Cara bertani secara modrent lebih mengandalkan tenaga mesin sebagai ganti tenaga manusia, namun ritual bertani sedari turun terumun hingga saat ini masih relavan dan tetap dijaga kearifan lokalnya.
Ritual bertani dalam tataran adat suku Gayo sangat kentara pada petani sawah dari pada petani ladang atau kebun. Bertani sawah dalam suku gayo Banyak terdapat ritual atau kenduri baik itu acara ritual dilakukan secara kelompok maupun individu. Tujuan sederhananya untuk mencari keberkahan, keselamatan dari hama tanaman dan hasil yang berlimbah sekaligus acara di silaturahmi antara sesama petani.
Berikut merupakan kenduri kesawah bagi adat suku gayo.
1. kenduri ulu naih (kenduri di lokasi sumber mata air).
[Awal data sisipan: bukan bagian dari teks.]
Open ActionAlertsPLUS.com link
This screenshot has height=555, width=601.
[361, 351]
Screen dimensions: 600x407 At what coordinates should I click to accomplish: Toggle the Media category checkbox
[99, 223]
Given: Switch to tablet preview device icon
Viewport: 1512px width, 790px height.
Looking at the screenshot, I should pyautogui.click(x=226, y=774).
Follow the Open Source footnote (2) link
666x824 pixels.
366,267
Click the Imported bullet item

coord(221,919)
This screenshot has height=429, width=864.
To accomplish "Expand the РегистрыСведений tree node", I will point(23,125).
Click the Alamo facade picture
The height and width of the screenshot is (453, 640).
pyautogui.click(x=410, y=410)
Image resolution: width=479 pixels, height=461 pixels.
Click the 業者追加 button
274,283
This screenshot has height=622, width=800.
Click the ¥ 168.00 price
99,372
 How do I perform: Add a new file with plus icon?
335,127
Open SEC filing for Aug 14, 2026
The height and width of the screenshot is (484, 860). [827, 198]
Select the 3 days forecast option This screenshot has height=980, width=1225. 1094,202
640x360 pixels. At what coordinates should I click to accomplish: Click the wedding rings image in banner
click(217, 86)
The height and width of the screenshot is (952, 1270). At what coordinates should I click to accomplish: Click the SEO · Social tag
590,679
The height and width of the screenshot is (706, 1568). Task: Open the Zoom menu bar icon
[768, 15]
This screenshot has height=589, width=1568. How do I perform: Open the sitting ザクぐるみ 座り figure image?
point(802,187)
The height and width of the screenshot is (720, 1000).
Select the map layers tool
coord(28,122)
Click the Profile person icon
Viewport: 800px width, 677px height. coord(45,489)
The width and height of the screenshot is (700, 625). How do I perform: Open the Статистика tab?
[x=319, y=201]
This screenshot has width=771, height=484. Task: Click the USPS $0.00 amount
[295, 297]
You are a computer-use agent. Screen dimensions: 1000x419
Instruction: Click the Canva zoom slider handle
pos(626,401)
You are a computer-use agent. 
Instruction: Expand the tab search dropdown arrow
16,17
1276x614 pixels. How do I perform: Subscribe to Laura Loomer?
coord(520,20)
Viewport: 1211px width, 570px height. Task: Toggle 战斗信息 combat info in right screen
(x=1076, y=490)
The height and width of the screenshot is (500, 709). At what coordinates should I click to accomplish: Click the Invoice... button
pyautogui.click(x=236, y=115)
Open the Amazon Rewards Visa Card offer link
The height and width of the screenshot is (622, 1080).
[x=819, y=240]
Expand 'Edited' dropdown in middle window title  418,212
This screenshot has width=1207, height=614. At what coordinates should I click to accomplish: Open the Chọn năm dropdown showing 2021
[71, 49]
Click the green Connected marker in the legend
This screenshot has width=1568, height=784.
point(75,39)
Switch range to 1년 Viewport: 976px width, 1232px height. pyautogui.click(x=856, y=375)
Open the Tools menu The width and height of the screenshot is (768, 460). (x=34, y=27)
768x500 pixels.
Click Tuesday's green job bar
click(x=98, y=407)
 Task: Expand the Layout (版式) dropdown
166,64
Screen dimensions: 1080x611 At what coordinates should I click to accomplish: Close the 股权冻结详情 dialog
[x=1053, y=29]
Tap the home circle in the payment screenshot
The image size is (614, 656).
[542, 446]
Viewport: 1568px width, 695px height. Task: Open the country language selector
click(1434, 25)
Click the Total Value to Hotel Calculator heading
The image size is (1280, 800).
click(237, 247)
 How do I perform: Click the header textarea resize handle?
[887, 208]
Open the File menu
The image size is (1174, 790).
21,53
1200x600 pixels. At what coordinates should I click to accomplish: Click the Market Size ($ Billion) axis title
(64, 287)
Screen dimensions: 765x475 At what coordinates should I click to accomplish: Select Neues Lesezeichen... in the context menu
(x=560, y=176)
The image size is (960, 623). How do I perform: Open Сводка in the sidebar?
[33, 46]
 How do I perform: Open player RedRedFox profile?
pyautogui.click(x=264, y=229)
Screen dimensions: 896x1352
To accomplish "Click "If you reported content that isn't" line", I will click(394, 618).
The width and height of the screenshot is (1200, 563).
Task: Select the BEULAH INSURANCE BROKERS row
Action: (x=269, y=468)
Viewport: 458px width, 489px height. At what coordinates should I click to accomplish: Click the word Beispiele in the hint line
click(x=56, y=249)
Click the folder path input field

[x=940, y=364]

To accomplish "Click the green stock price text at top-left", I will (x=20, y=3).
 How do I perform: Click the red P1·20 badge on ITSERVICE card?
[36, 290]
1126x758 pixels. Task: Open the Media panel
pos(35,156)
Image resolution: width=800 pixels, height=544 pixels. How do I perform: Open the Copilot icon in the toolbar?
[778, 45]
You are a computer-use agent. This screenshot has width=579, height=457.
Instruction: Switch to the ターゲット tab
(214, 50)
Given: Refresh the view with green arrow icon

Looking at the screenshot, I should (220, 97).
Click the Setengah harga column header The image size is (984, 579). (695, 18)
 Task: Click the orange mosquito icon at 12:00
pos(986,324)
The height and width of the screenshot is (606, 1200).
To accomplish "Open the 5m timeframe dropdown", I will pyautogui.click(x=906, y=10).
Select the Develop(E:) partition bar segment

Kenduri ini di laksanakan pada saat mau turun kesawah di mana para petani melaksanakan kenduri di hulu sungai atau sumber mata air (irigasi) secara bersama sama. Baru setelah itu di laksanakan gotong royang membersihkan saluran irigasi ke sawah sawah masyarakat.
2. Kenduri nyangkul
Kenduri ini di lakukan masing masing individu dengan melaksanakan kenduri di sawahnya dan berdoa, tujuannya supaya dalam proses menyiapkan lahan tak terkendala dan selamat dari ancaman bahaya.
3. Mulut ninih (Maulid bibit)
Kenduri ini biasanya di lakukan di mushola desa setempat,dimana para petani membawa bibit masing masing ke acara tersebut sedikit sedikit. bibit yang bawa tersebut ikut di doakan pada acara zikir maulid nabi dan acara kenduri tersebut.